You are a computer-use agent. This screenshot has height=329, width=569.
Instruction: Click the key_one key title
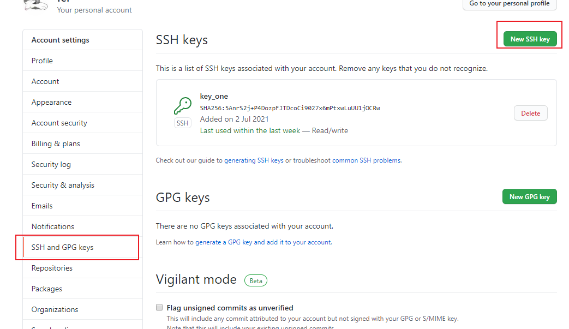tap(214, 96)
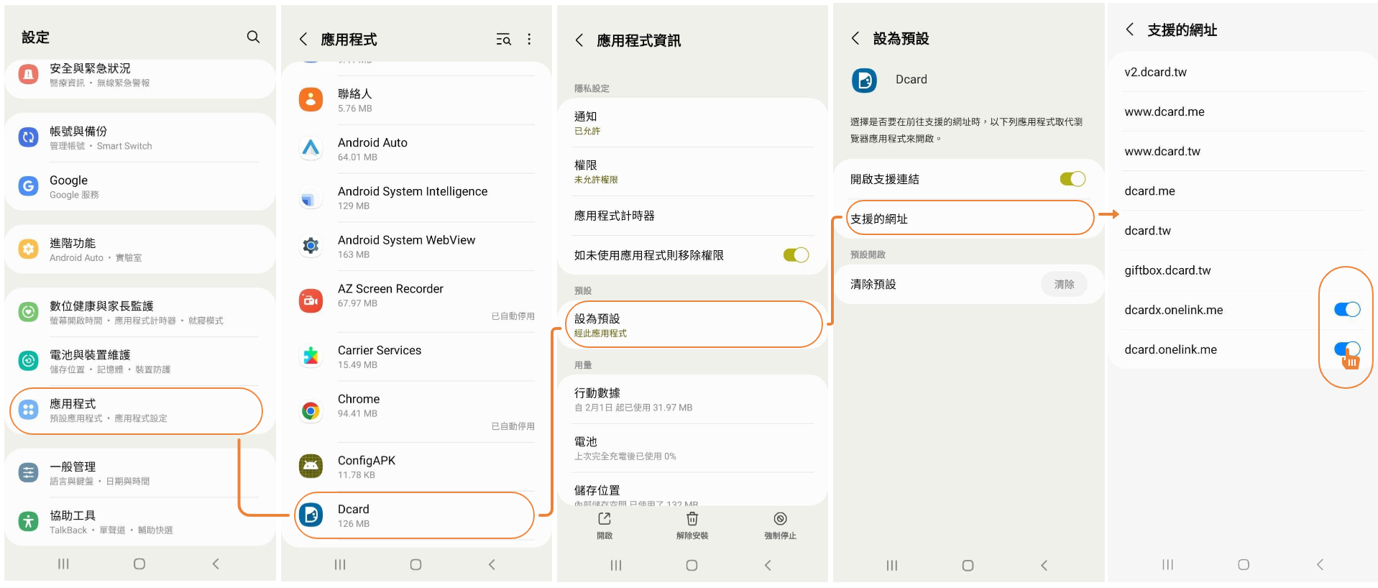Toggle the 開啟支援連結 switch
The image size is (1378, 588).
[x=1072, y=179]
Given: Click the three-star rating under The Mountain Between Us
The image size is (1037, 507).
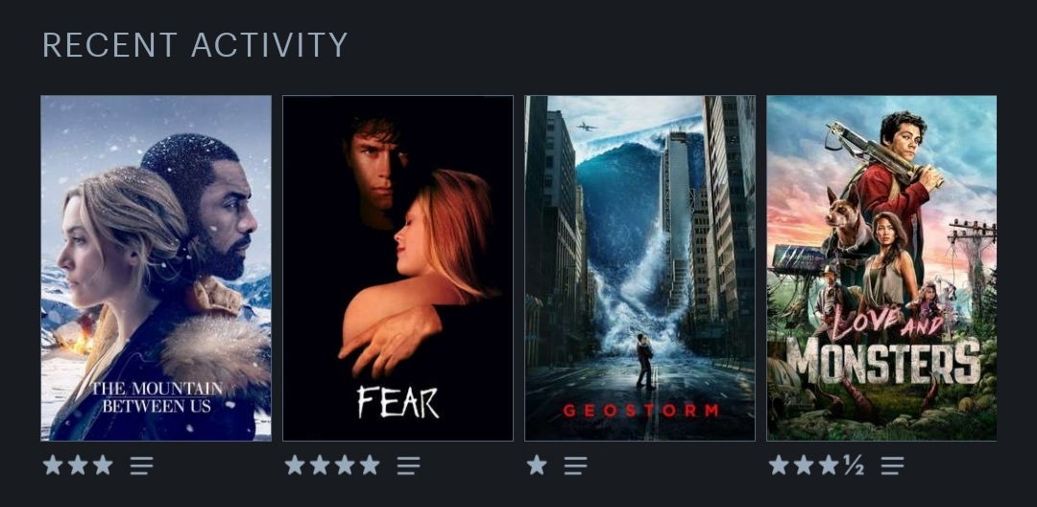Looking at the screenshot, I should (78, 465).
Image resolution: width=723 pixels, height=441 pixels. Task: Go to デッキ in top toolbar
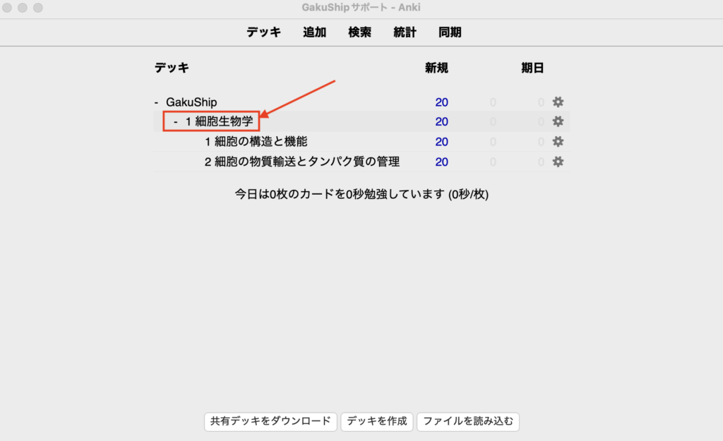(263, 32)
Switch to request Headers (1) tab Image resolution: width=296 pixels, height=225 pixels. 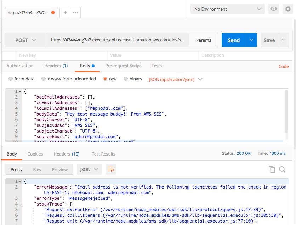click(56, 66)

» **Prompt**: Each line, from the beginning of the listing to the line bearing "Given: Click the" inclusive, should be copied exactly; the pictures stay out.

» **Written reply**:
You are a computer-use agent. This screenshot has height=329, width=569.
Instruction: Click the key_one key title
tap(214, 96)
Toggle the 開啟支援連結 switch
The image size is (1378, 588).
[x=1072, y=179]
Given: Click the three-star rating under The Mountain Between Us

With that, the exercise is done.